令和元年3月に企業と共同で特許出願をし、同年12月に検査キットの販売を始めました。キットには試験紙本体の他に、摩砕袋とスポイトが添付されており、このセット一つで迅速診断が可能です(写真2)。5回分ずつ個包装され、10回分(2包装)で販売されています。
「Agripalette トマト黄化葉巻ウイルス」という商品名で、株式会社ファスマックより販売されていますので、詳しくはAgripalette アグリパレット商品紹介ページをご覧ください。
キットの使い方はとても簡単
キットの作業手順は簡単で、誰でもどこででも行うことができます(図1)。
まず、黄化葉巻病の疑いのあるトマトの葉柄部分0.2gを量り取り、キットに付属している摩砕袋に入れます(①②)。袋のチャックを閉め、ペン先などでトマトの葉柄部分を袋の上から擦ることで摩砕します(③④)。その摩砕液を付属のスポイトで試験紙本体に滴下すると(⑤)、5~30分程度で赤い線が現れ、2本の赤い線が現れれば陽性、1本だと陰性と判断できます(⑥)。

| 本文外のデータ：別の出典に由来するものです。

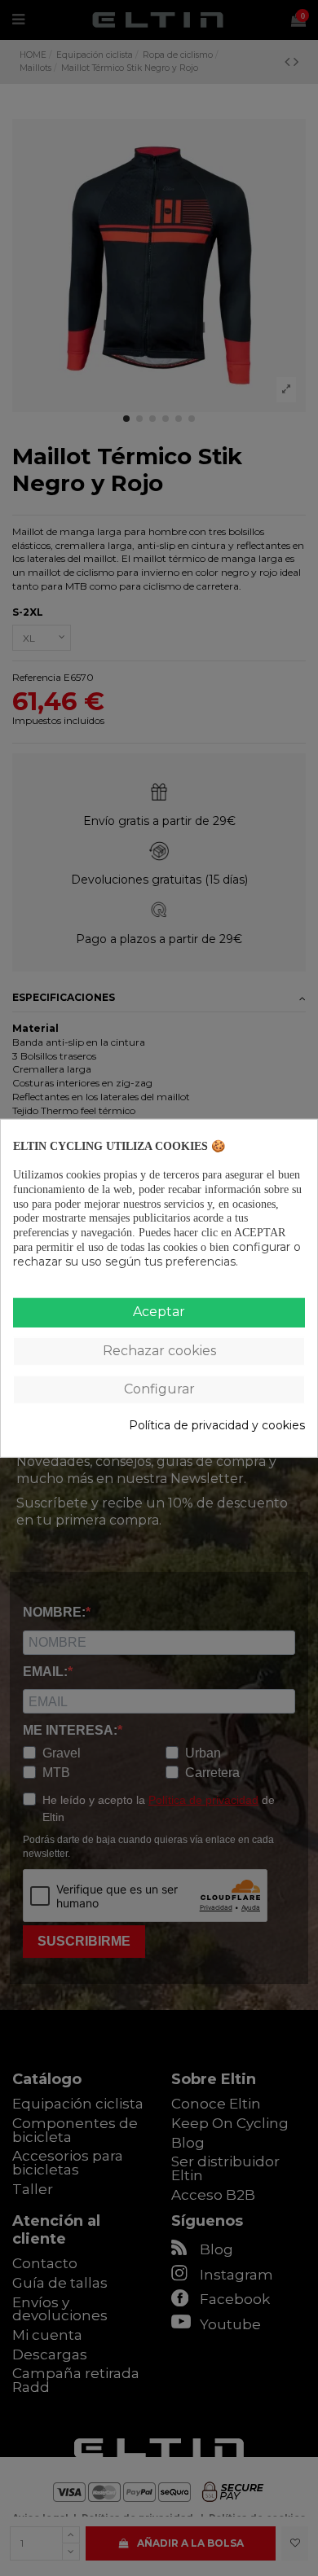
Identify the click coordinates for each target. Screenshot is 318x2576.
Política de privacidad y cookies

なお、コントロールラインに赤い線が現れなかった場合は検定失敗と判断し、やり直します。
現地診断ですぐに対策を
現地圃場で黄化葉巻病が疑われたトマトをこのキットを用いて検定したところ、大玉、中玉、ミニトマトのすべてにおいてウイルスを検出できました。さらに、黄化葉巻病感受性品種だけでなく、症状の出にくい耐病性品種においてもウイルスの検出が可能でした。今回開発した簡易検査キットを使用することで、従来のPCR法に比べ、専用の機器を使わずに迅速な診断が可能となりました(図2)。
生育初期に本病に感染すると大幅な収量減少に繋がるため、耐病性品種を作付けする場合であっても、タバココナジラミを「入れない」「増やさない」「出さない」対策を心がけ、特に育苗期~定植直後の防除を徹底してください。
このキットにより、本病の早期の発見と適切な防除対策が行われることで、本病のまん延を防止することができれば幸いです。当研究所では、県内のウリ類で近年問題になっているパパイア輪点ウイルス(PRSV)についても同様のキットを共同開発し、令和4年6月からキットが販売されています。その他の植物ウイルス病害の診断キットに関しても、商品化を目指して開発を進めてまいります。